:: What you should do ::
If a line in the material below holds the string "Devices", tally it, then give the tally alone.

:: Given data ::
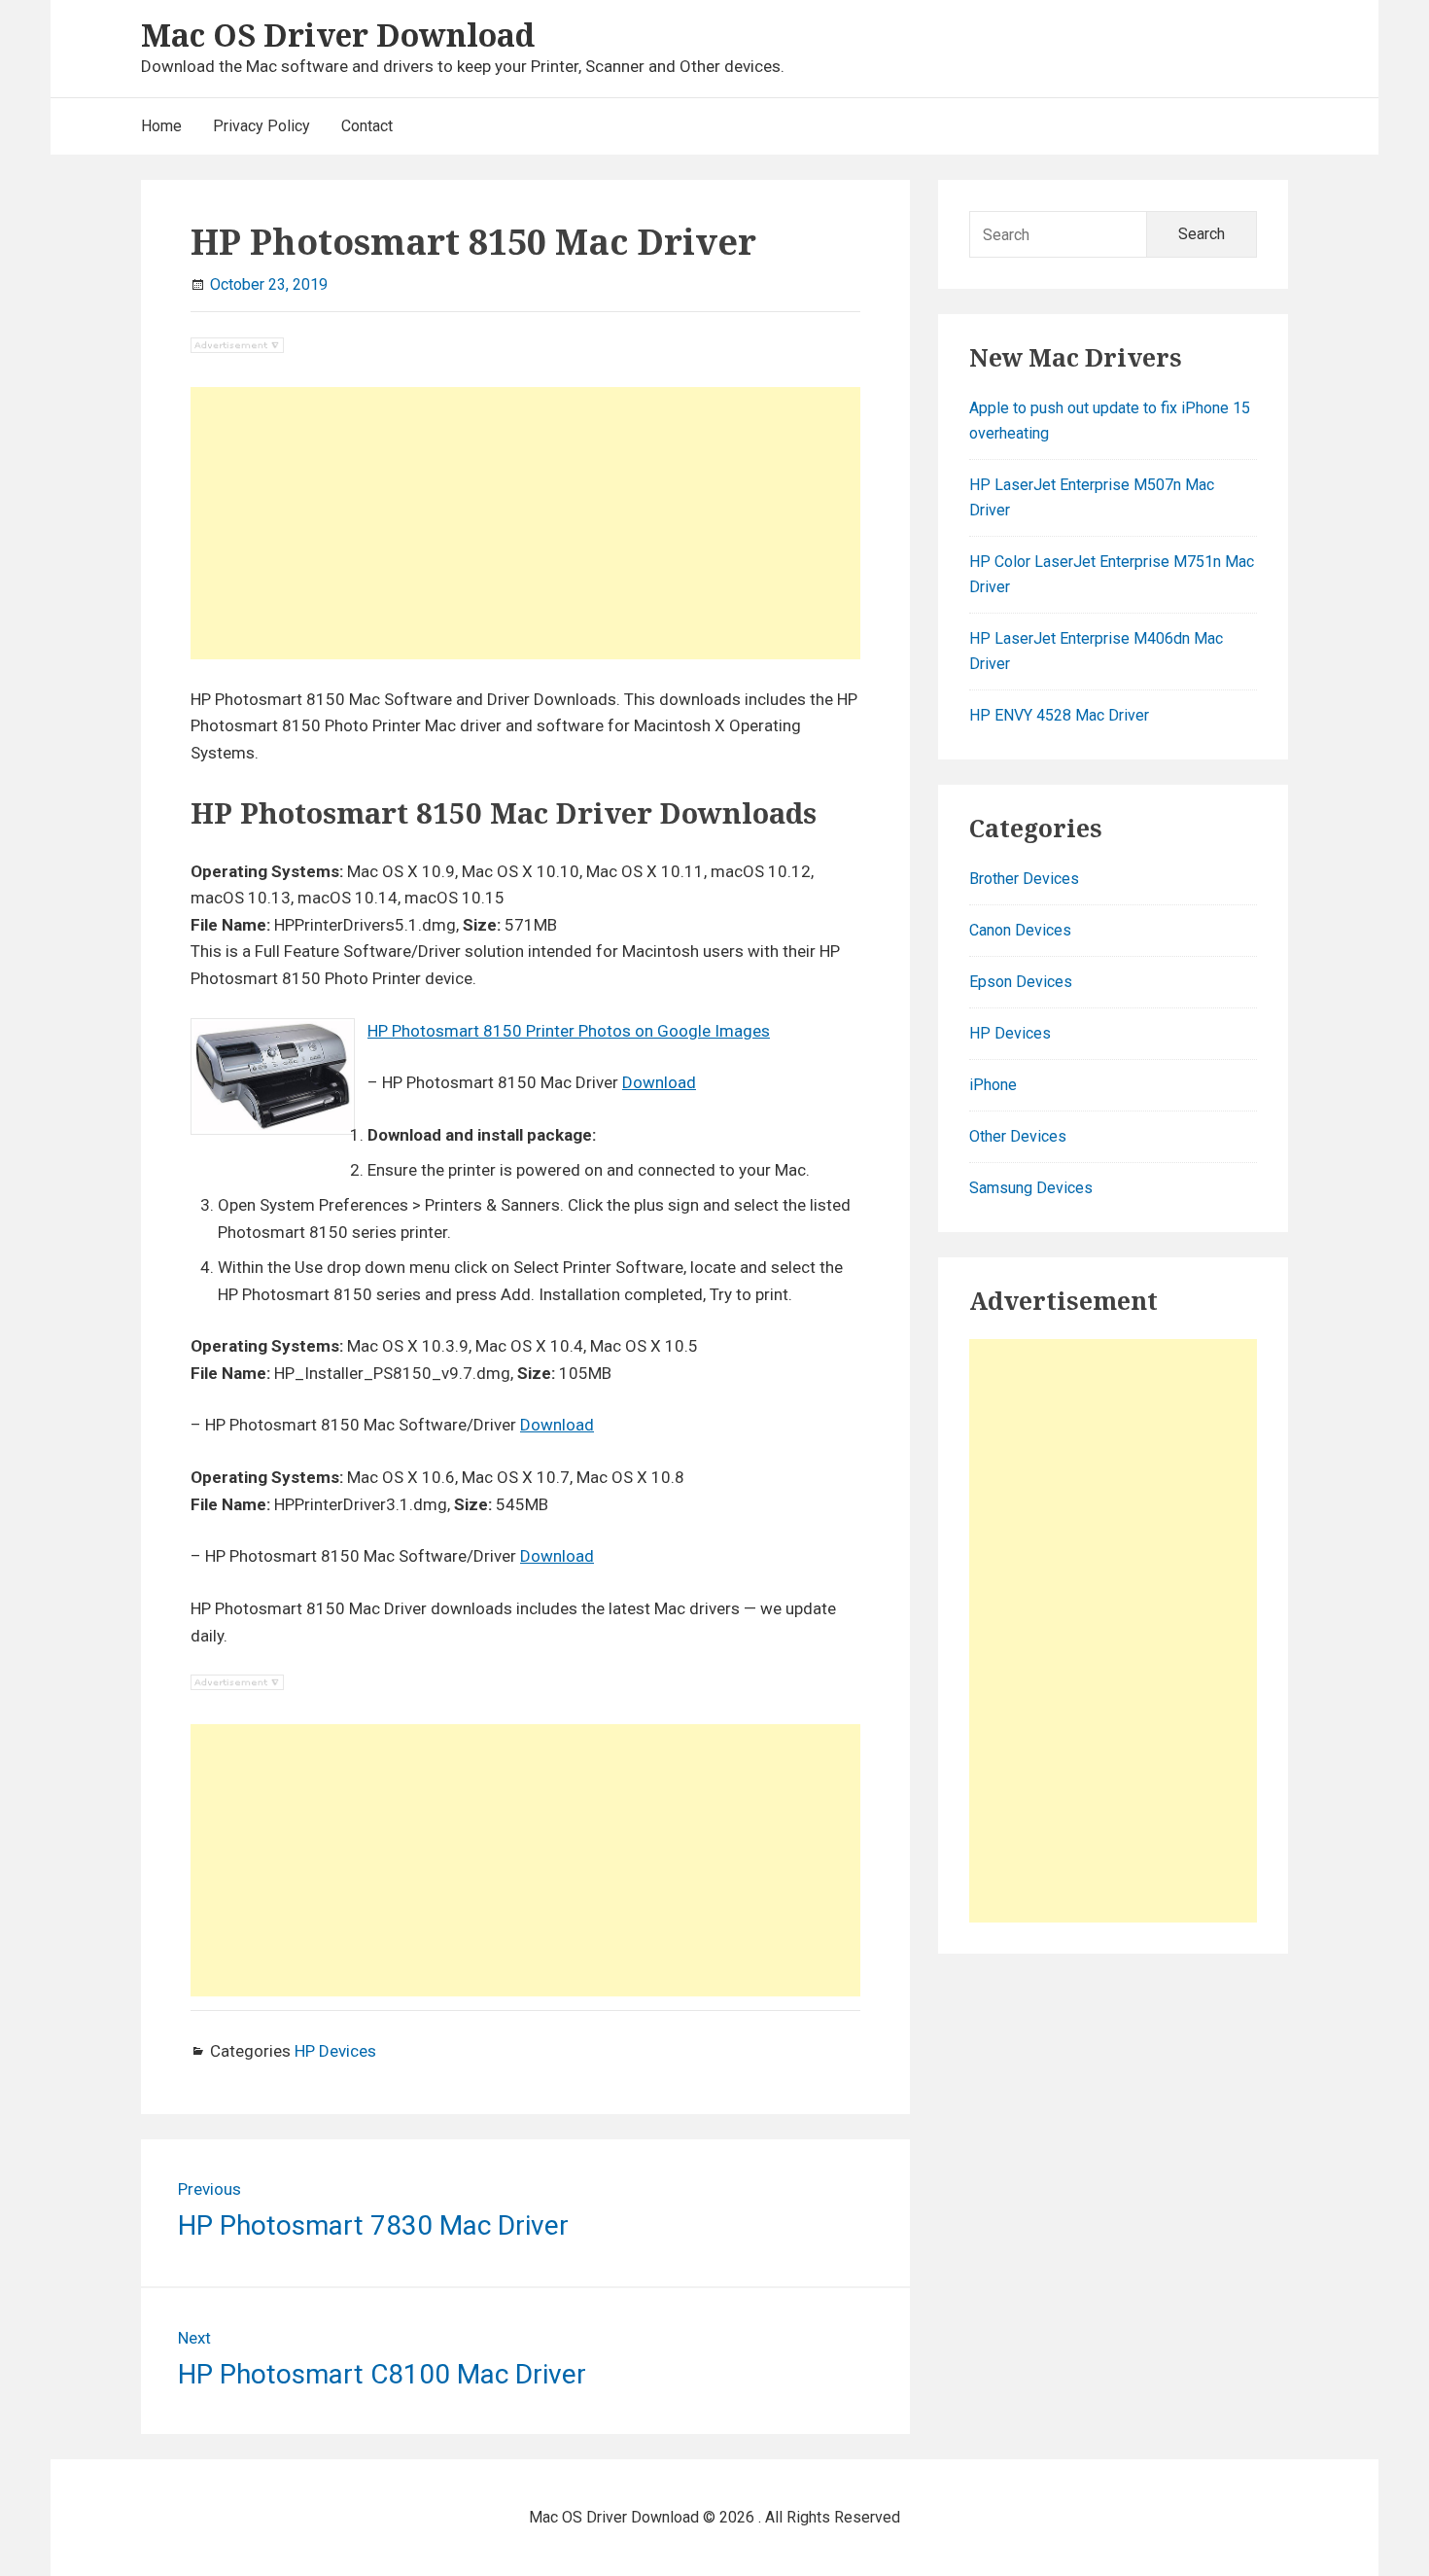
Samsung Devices (1031, 1188)
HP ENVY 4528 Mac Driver (1059, 715)
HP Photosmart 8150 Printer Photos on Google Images (568, 1031)
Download (659, 1082)
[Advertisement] (525, 523)
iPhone (993, 1085)
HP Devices (335, 2051)
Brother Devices (1024, 878)
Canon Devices (1020, 930)
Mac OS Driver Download (338, 34)
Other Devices (1017, 1136)
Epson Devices (1020, 981)
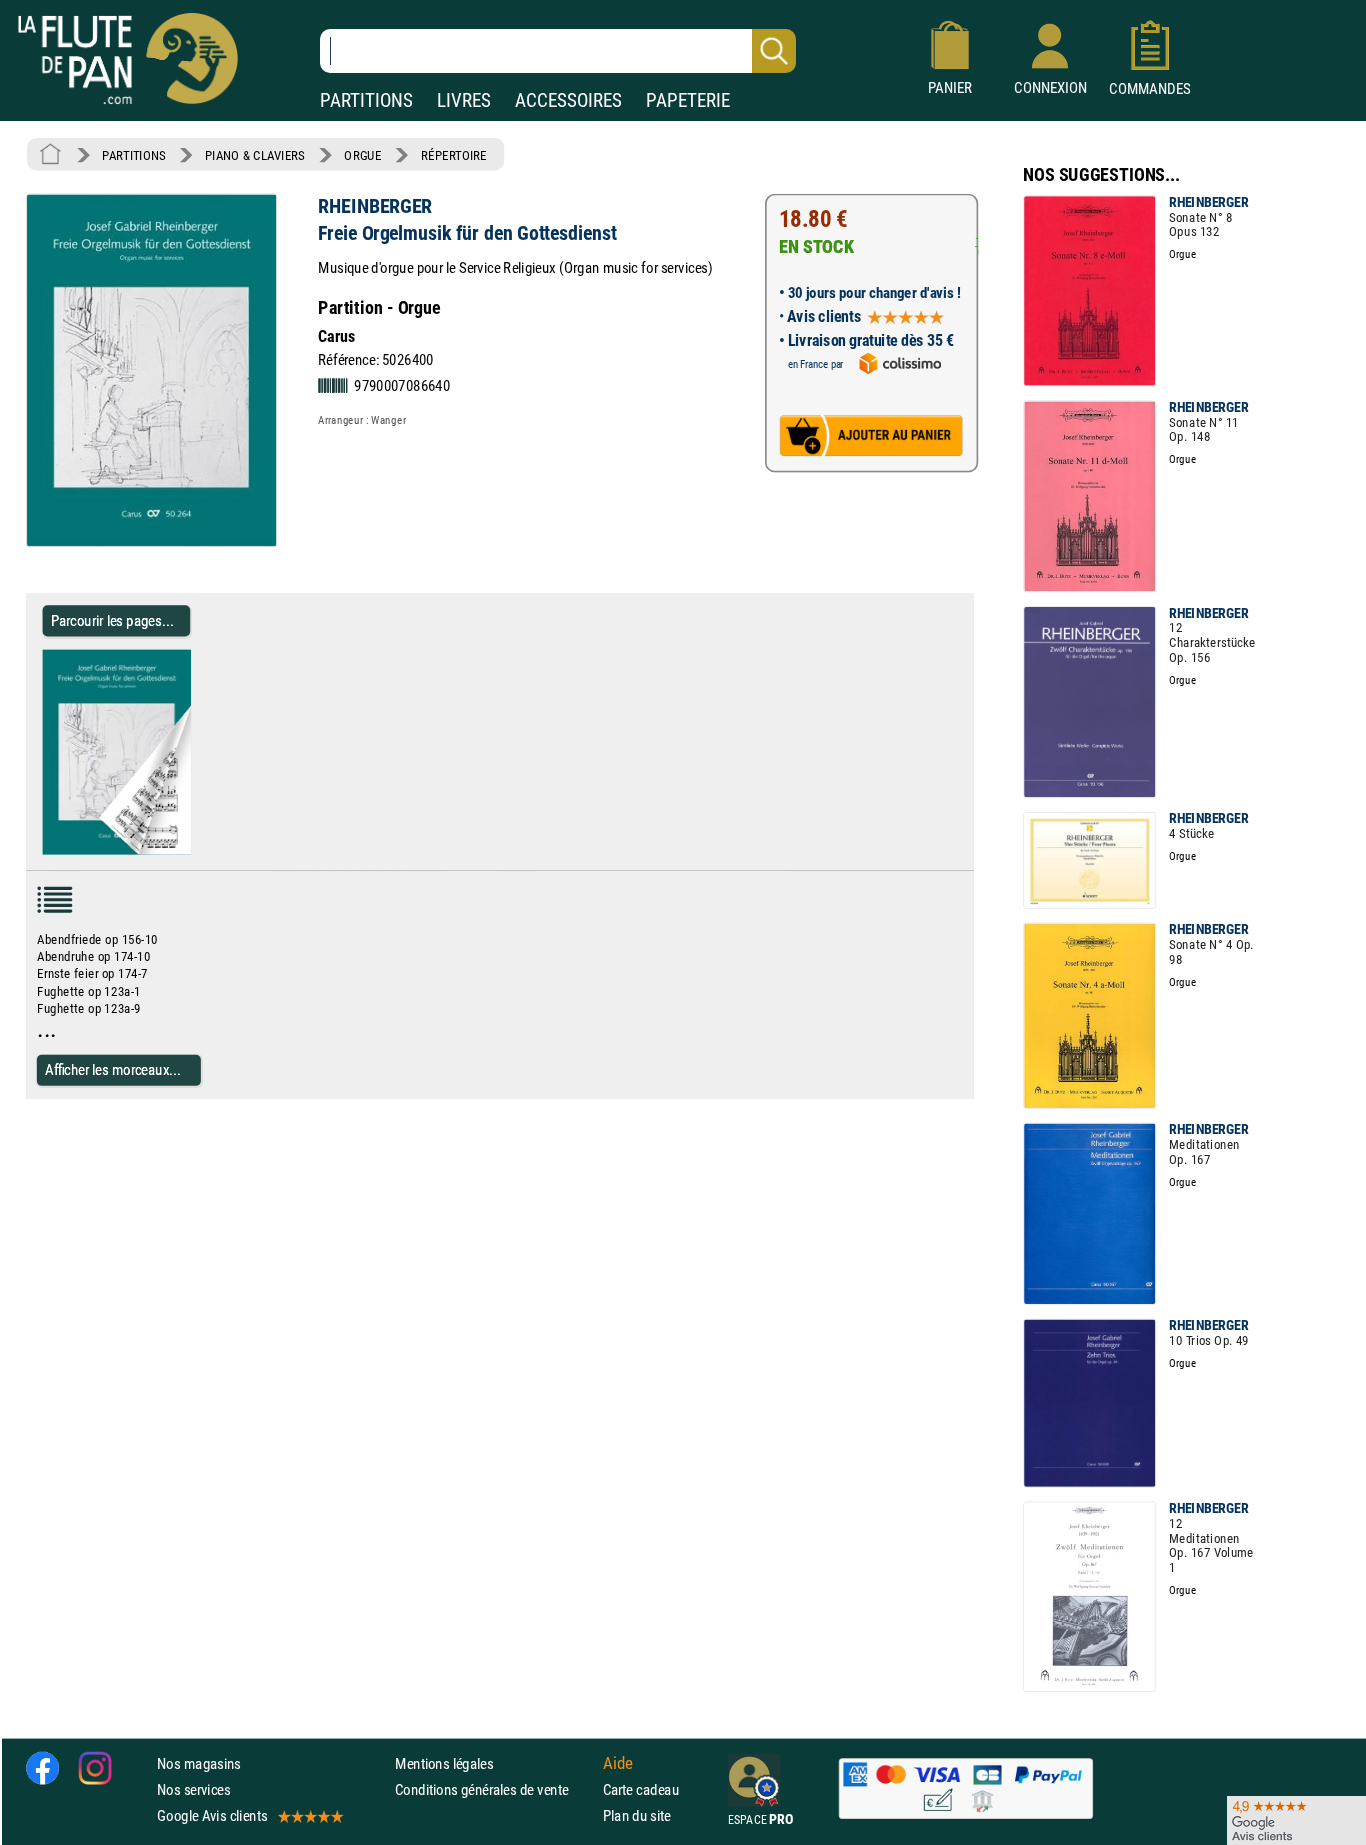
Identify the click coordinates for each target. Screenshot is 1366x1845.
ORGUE (362, 155)
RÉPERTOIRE (454, 155)
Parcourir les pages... (112, 620)
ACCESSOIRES (568, 100)
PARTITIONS (366, 100)
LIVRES (464, 100)
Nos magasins (199, 1763)
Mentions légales (444, 1763)
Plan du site (637, 1816)
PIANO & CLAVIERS (255, 155)
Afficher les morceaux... (113, 1069)
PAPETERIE (688, 100)
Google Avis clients (212, 1816)
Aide (618, 1764)
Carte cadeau (641, 1789)
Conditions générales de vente (494, 1789)
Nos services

:: Answer area ::
6